* START *

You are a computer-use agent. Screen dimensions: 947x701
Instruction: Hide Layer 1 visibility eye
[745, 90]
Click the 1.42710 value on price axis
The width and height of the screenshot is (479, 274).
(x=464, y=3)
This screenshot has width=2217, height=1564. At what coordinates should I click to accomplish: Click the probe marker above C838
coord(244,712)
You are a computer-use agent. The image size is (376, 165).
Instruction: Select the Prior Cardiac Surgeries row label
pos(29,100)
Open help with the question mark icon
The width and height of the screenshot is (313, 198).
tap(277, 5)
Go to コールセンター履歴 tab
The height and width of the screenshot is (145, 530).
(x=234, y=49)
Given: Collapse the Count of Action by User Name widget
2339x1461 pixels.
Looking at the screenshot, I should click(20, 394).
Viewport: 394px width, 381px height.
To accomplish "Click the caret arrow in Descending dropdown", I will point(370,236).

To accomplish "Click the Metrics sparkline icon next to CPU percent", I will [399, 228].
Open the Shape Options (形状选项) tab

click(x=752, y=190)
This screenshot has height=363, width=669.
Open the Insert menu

* END *

Starting at the line that contains "Open the Shape Options (形状选项) tab" and continuing through the end of the listing, write those lines out again with "Insert" swapped for "Format" and everything else left as it is.

Open the Shape Options (形状选项) tab

click(x=752, y=190)
This screenshot has height=363, width=669.
Open the Format menu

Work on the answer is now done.